◆ RECORD SET:
==*==

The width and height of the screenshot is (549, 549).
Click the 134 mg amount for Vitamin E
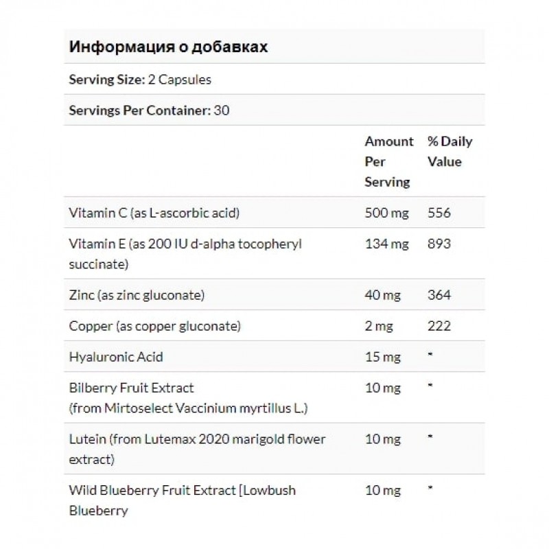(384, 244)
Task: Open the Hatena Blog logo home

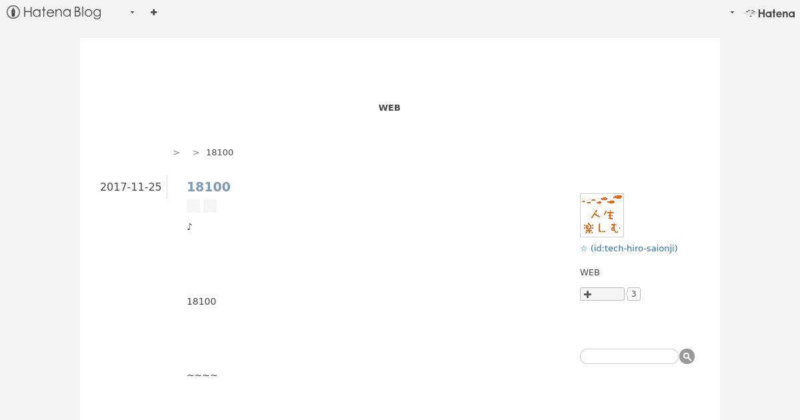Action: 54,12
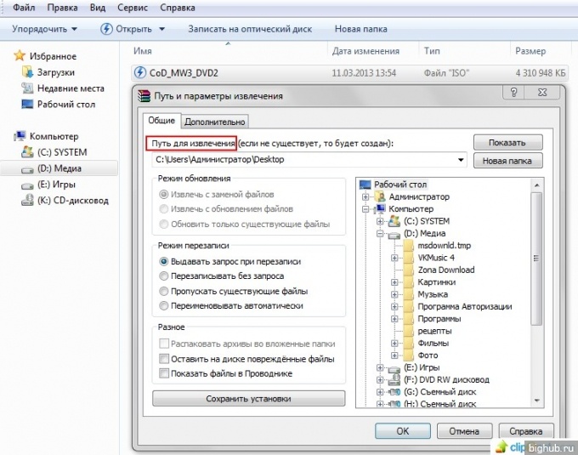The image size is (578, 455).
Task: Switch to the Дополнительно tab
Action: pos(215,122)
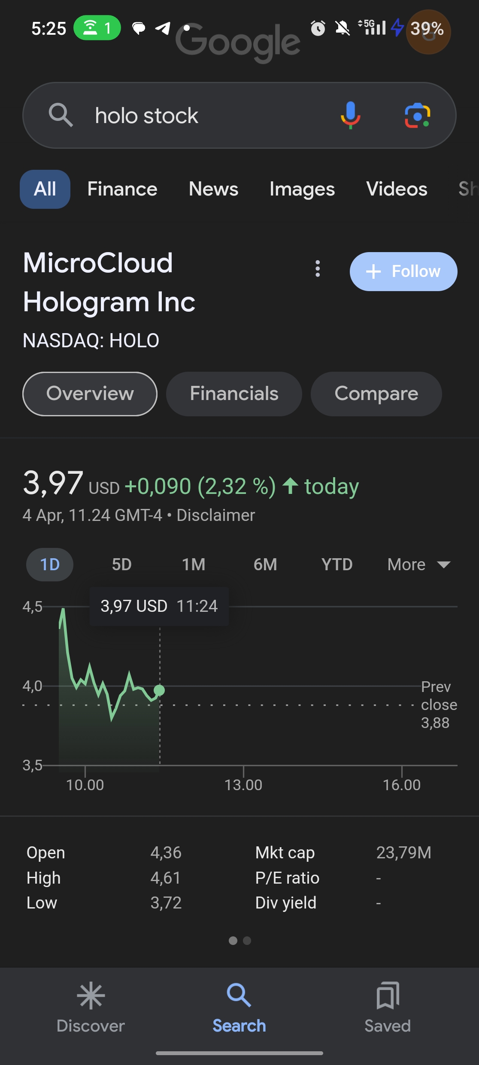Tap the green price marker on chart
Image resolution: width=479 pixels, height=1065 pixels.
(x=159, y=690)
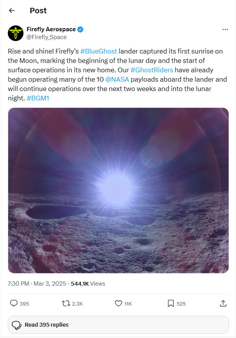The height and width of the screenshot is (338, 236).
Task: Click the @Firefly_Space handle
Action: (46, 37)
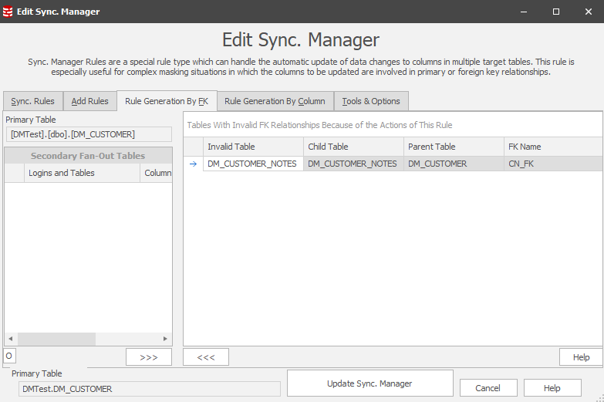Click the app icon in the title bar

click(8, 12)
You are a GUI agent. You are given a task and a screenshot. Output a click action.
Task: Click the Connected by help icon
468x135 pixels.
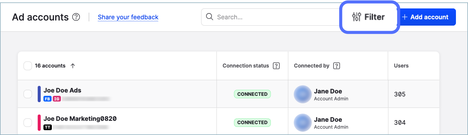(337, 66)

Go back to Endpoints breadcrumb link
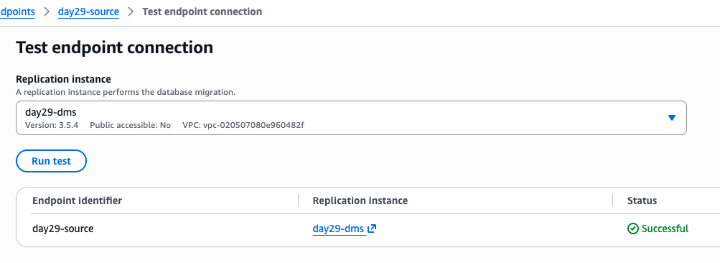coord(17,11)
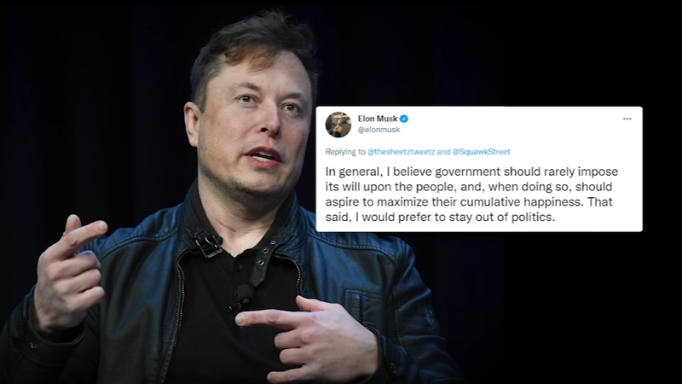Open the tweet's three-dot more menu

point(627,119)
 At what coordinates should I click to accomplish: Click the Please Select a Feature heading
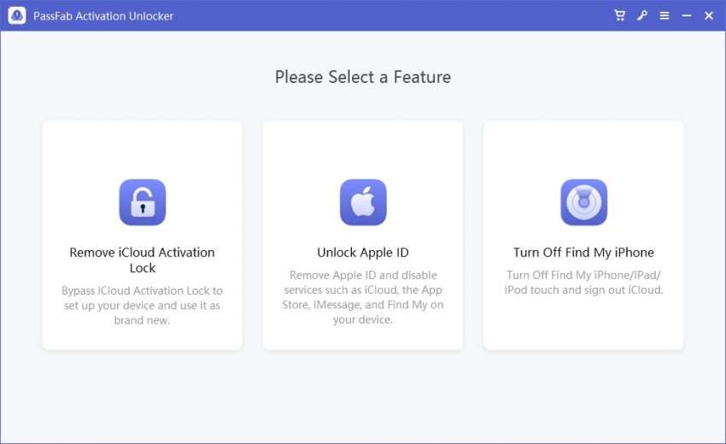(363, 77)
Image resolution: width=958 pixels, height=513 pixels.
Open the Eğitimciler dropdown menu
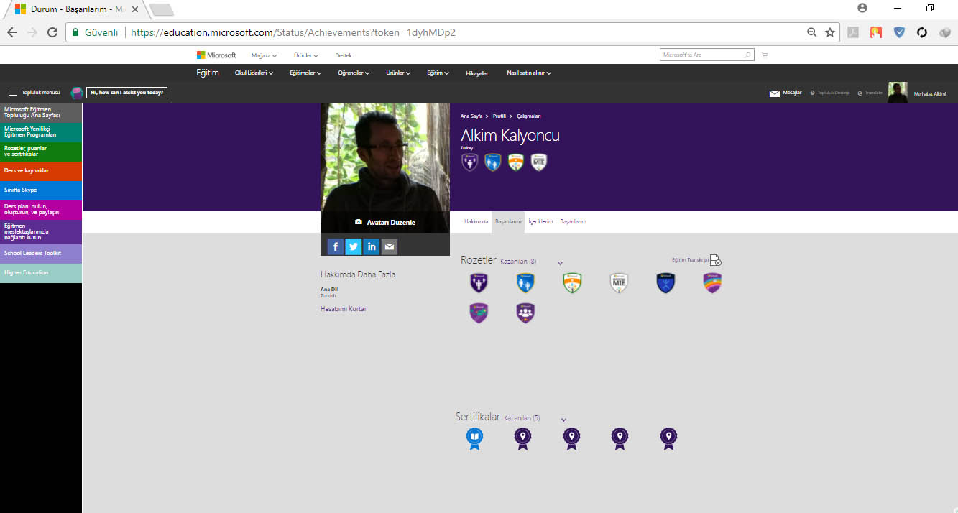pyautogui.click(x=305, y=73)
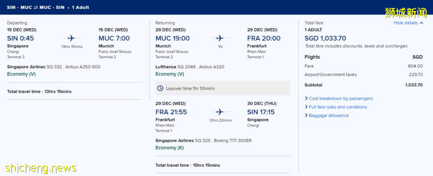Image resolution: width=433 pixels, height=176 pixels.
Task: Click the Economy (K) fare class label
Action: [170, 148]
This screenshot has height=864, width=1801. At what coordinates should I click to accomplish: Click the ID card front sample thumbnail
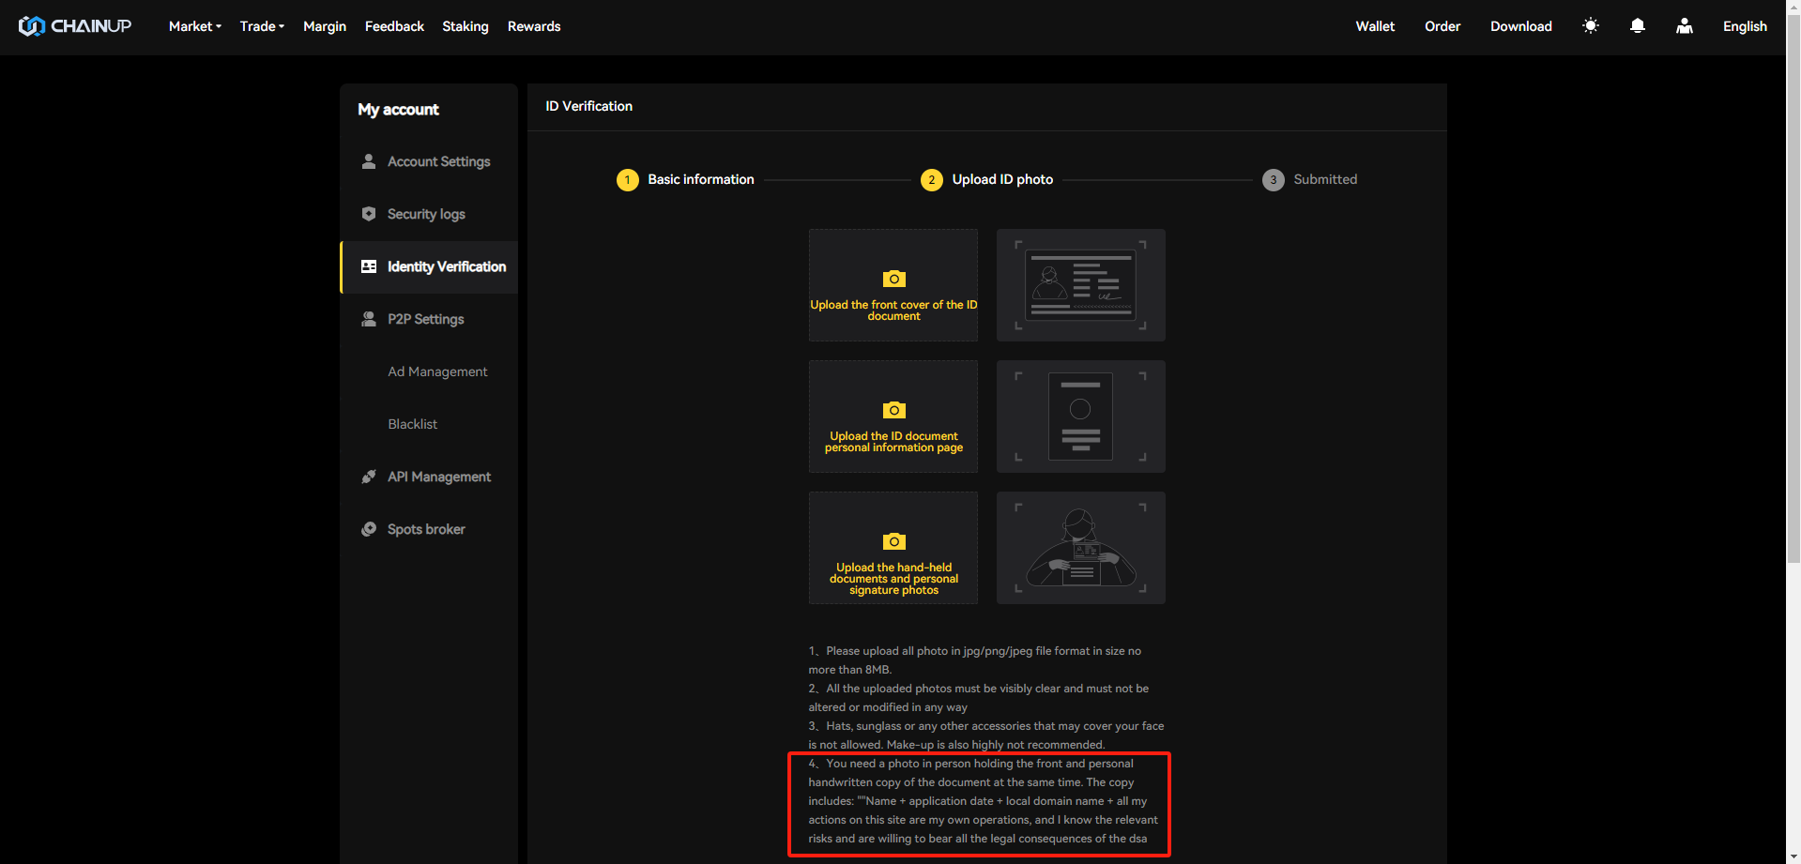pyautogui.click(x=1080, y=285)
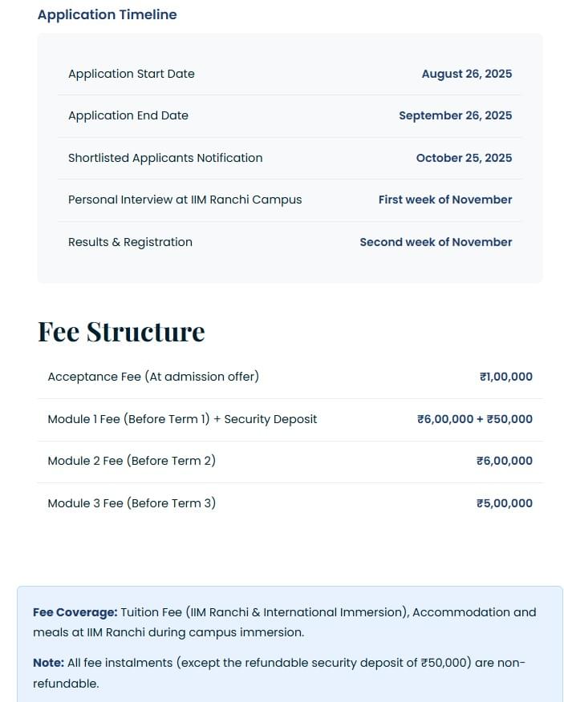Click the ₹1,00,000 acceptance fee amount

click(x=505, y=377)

==*==

Quote everything in the listing above exactly; pictures are the only thing to omit.

The width and height of the screenshot is (549, 549).
Click the 134 mg amount for Vitamin E
(384, 244)
Task: Open the Hatena Blog logo home

Action: 54,12
The image size is (578, 455).
Task: Switch to the Дополнительно tab
Action: pos(215,122)
Tap the green price marker on chart
Image resolution: width=479 pixels, height=1065 pixels.
(x=159, y=690)
The height and width of the screenshot is (338, 236).
Task: Click the @Firefly_Space handle
Action: (46, 37)
Click the app icon in the title bar

click(8, 12)
You are a GUI agent. You are given a task and a screenshot. Output a click action.
Task: Click the Connected by help icon
468x135 pixels.
(337, 66)

Go back to Endpoints breadcrumb link
coord(17,11)
Open the tweet's three-dot more menu

point(627,119)
 At what coordinates should I click to accomplish: Click the Please Select a Feature heading
(363, 77)
Image resolution: width=958 pixels, height=513 pixels.
Open the Eğitimciler dropdown menu
pyautogui.click(x=305, y=73)
Image resolution: width=433 pixels, height=176 pixels.
Task: Click the Economy (K) fare class label
Action: [170, 148]
This screenshot has height=864, width=1801. At what coordinates should I click to accomplish: Click the ID card front sample thumbnail
pyautogui.click(x=1080, y=285)
Click the ₹1,00,000 acceptance fee amount

click(x=505, y=377)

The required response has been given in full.